Dataset items
_ _ _

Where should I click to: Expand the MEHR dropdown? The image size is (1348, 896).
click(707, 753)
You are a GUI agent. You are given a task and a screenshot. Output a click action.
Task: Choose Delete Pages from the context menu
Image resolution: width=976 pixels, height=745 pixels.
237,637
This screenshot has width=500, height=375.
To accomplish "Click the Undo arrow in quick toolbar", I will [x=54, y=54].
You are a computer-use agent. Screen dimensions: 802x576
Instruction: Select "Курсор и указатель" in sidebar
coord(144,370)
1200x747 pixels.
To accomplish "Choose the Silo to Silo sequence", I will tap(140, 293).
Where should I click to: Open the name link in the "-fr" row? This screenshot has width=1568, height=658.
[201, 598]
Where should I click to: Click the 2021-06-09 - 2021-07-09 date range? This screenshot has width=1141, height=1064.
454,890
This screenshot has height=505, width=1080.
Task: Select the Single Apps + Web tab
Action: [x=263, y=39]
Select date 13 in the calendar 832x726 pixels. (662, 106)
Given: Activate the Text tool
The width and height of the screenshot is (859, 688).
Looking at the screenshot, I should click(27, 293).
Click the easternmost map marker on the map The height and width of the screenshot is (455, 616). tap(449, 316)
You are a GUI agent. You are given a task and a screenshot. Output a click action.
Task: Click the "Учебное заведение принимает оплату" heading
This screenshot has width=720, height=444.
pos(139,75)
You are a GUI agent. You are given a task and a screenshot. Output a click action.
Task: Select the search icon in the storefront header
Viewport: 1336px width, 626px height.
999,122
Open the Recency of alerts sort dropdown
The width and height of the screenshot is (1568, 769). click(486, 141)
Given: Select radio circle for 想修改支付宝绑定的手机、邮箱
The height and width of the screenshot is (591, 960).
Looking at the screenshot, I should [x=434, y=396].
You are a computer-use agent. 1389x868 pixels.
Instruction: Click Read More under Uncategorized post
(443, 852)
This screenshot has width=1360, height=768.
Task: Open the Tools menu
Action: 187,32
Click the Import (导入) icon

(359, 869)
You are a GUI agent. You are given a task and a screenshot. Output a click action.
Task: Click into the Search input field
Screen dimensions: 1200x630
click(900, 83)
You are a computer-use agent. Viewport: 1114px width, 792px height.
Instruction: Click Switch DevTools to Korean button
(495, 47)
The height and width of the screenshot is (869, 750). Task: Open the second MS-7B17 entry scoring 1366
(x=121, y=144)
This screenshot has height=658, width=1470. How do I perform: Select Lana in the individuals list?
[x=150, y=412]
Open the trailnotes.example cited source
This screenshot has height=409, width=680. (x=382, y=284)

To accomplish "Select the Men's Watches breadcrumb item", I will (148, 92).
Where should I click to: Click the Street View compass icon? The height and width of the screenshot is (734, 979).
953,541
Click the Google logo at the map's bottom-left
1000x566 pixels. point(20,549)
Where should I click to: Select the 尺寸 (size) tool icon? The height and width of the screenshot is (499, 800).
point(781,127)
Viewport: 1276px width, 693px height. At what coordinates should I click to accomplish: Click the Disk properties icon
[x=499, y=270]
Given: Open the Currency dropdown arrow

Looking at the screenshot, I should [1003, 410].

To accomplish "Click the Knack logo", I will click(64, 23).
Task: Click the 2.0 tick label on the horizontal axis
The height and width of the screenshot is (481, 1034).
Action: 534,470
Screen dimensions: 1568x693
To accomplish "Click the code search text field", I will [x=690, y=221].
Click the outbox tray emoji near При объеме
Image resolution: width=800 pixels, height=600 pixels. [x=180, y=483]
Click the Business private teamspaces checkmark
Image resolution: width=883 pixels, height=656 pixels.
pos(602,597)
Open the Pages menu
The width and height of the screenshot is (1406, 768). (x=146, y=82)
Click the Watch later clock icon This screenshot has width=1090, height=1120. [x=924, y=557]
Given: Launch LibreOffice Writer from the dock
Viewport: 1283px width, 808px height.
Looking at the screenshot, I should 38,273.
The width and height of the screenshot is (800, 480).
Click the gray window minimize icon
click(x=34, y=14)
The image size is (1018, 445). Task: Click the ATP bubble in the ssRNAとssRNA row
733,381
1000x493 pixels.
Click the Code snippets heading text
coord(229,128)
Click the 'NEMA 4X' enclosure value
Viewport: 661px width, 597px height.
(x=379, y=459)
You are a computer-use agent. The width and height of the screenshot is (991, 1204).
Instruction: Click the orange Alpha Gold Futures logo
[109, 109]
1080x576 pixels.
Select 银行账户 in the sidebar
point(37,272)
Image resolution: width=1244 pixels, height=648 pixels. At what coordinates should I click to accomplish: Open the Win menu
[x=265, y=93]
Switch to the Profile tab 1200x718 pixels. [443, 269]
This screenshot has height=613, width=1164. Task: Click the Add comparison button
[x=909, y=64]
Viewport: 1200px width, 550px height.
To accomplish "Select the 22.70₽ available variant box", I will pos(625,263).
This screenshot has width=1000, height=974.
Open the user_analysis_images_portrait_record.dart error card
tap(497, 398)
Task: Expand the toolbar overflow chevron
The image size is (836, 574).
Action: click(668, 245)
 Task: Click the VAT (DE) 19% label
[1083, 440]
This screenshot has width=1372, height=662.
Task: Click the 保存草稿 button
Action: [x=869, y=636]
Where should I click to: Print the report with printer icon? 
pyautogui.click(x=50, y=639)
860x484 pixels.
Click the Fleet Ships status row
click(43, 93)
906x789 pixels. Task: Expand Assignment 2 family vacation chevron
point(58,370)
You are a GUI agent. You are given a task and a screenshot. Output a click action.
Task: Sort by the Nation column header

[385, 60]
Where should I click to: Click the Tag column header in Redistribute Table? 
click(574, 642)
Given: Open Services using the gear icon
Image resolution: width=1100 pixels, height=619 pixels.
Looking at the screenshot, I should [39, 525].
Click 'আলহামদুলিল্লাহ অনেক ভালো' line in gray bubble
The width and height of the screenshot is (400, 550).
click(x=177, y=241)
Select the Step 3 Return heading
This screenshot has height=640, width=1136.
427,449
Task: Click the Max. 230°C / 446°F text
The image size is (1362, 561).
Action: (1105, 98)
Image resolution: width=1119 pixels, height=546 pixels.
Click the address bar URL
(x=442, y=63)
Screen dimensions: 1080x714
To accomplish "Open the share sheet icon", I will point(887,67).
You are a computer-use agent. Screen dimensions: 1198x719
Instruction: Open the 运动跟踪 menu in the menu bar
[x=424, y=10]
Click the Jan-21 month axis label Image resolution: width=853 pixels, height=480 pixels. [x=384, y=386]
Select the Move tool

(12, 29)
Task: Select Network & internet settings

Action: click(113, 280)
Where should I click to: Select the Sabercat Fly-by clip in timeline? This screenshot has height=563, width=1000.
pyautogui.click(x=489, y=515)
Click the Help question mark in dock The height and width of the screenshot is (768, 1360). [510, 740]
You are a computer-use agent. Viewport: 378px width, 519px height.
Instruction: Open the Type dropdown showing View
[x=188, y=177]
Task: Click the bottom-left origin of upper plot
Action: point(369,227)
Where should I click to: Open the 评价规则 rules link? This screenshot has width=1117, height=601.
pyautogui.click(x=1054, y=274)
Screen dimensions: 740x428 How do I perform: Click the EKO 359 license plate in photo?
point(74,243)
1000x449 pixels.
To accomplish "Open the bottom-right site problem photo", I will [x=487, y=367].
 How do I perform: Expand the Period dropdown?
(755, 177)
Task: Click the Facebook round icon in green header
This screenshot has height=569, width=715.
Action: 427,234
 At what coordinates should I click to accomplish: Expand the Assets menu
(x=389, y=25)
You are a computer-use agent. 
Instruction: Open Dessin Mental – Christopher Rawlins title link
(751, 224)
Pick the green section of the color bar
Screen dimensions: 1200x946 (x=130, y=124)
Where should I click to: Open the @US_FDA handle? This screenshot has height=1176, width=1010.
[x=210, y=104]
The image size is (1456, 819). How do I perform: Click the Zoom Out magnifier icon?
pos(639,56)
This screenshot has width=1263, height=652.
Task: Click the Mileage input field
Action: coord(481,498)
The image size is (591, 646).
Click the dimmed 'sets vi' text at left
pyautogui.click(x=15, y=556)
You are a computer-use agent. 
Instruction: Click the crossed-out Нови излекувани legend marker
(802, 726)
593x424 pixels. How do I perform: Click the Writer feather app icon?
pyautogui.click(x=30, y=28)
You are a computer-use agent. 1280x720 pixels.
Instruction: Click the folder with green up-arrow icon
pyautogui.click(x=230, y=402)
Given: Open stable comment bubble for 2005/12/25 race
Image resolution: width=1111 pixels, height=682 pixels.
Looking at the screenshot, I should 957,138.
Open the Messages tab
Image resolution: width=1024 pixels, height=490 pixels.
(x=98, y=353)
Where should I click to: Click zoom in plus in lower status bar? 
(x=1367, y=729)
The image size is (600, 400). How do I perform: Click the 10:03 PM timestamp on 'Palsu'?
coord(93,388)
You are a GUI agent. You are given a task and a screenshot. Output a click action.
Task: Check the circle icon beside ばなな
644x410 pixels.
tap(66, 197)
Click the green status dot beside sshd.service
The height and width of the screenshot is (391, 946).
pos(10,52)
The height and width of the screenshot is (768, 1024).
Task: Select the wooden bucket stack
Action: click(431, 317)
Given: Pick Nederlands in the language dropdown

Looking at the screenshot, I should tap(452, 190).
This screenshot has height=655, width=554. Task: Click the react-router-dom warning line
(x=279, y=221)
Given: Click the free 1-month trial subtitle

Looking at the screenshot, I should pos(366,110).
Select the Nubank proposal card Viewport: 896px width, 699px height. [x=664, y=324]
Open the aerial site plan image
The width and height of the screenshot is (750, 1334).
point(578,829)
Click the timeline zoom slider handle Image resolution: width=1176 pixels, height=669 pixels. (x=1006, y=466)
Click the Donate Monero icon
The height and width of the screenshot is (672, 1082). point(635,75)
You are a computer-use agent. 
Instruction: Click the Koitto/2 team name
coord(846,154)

_ _ _

__WORK REQUEST__.
Up to and including the line with "This screenshot has width=500, height=375.", please return the records exactly, beginning from their first line.

__RESPONSE AREA__.
Where should I click to: Expand the MEHR dropdown? The image size is (1348, 896).
click(707, 753)
You are a GUI agent. You are given a task and a screenshot. Output a click action.
Task: Choose Delete Pages from the context menu
Image resolution: width=976 pixels, height=745 pixels.
237,637
This screenshot has width=500, height=375.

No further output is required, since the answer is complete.